Failsafe is a term that is embedded into our strategic heritage but it is also a term that can be easily misunderstood and misapplied. Knowing how to plan your operations and design your materiel so that it fails in a safe mode is a vital capability we need in any, but especially nuclear, operations. How do you know your operation or system is failsafe? One technique is to use "what if" analysis. Look at your procedures, go through each step and ask at each step, what if it fails here?

If the answer is a mishap, then that step is not failsafe.

How do you address the problem? You can engineer out the problem by modifying the device. An example of this is the Otis elevator brake. Prior to the Otis device, if an elevator's cable broke, the elevator fell to the bottom of the elevator shaft. Not a good failure mode. Elisha Graves Otis invented an elevator brake that automatically engages when the cable breaks. This is a prime example of a failsafe. When the cable fails the elevator comes to a stop, in a safe mode.

Other ways to failsafe involve modifying procedures. United States Navy doctrine is to land airplanes on carriers under full power. The reason is that to stop on a carrier, an aircraft has a tail hook that must catch a cable attached to the deck of the carrier. If that cable breaks, or, if the hook misses all the cables and the aircraft isn't under full power, it will likely crash into the ocean. By being under full power on landing, the aircraft has the ability to climb to safety. This ensures that if any critical components of this process fail, either the cable or the pilot's skill to catch the cable, then the failure mode is a safe one--climbing to safety rather than going into the sea.
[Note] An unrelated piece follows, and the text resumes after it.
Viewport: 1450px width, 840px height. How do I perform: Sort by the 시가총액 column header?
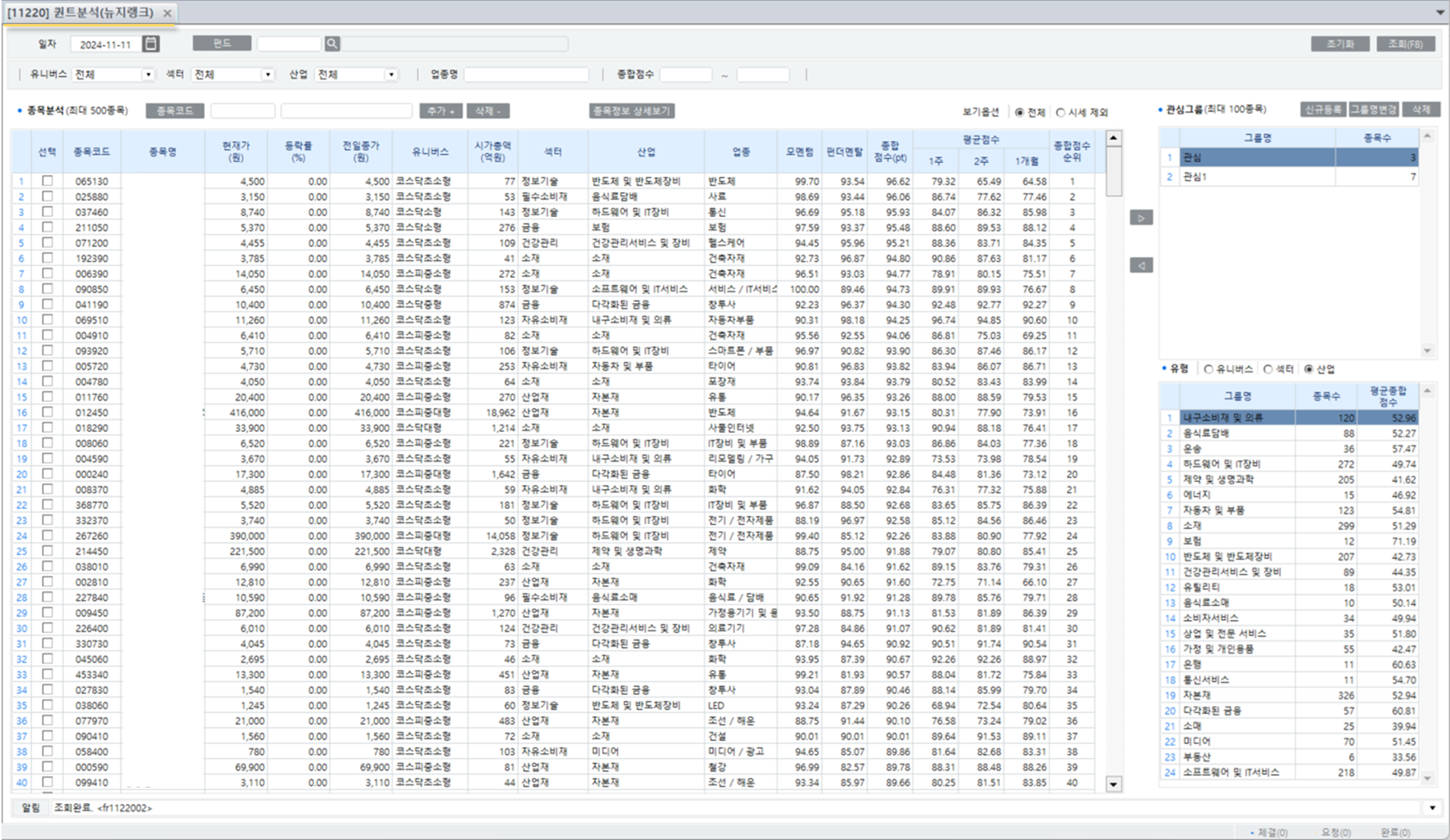click(492, 151)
Some things we do to try and failsafe a system actually don't failsafe at all. For example, inspections and audits are often not really making things failsafe but are often the first thing we do to try and prevent mishaps. If we refer to the elevator example only inspecting the cables on a periodic basis and not having the Otis device, depending on how frequently the elevator is inspected could reduce the probability of the elevator failing. However, it wouldn't reduce the catastrophic results when it did fail. Inspections and audits can be a vital mishap prevention tool, but you really need to use them in conjunction with failsafe measures to have a safe system.

How can this apply to you? Look at the things you do at work or at home on a daily basis. Ask "what if" questions, and if the answer is you get a mishap, try and find ways to failsafe that part of the operation either by seeking better material or changing procedures.